● Task instructions
Using the entries below, write out the line with "Viewport: 1000px width, 558px", the line with "Clear the search", and every line in between, exactly as each is written.

Raw data START

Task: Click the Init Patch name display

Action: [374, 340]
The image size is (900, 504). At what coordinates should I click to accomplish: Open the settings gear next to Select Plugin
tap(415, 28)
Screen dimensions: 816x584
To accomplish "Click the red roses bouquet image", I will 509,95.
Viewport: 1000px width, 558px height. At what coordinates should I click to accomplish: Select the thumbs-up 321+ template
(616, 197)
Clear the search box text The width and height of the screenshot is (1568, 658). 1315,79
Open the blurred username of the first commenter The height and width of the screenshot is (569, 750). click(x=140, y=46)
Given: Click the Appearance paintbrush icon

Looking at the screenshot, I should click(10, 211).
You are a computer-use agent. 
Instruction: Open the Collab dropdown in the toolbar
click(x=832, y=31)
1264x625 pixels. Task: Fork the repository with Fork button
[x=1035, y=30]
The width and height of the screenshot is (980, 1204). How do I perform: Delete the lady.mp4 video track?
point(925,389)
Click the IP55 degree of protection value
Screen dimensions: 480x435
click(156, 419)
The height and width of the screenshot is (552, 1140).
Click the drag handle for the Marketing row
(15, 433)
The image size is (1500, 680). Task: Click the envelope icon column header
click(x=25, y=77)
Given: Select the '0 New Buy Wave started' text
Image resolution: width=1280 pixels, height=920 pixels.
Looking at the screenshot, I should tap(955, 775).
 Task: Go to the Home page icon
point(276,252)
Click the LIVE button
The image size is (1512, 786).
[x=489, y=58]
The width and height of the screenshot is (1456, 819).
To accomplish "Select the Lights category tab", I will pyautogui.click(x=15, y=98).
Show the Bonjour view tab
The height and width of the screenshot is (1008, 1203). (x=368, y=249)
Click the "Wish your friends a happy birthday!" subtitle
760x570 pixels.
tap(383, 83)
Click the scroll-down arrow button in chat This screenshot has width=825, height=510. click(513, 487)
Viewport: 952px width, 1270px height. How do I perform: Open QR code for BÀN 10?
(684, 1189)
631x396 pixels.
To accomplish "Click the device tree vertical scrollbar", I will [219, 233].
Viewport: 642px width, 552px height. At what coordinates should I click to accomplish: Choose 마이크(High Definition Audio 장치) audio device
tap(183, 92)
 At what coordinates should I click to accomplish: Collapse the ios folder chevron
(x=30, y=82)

Raw data END

● Output for this exercise
Viewport: 1000px width, 558px height. At what coordinates should I click to accomplish: Select the thumbs-up 321+ template
(616, 197)
Clear the search box text The width and height of the screenshot is (1568, 658). 1315,79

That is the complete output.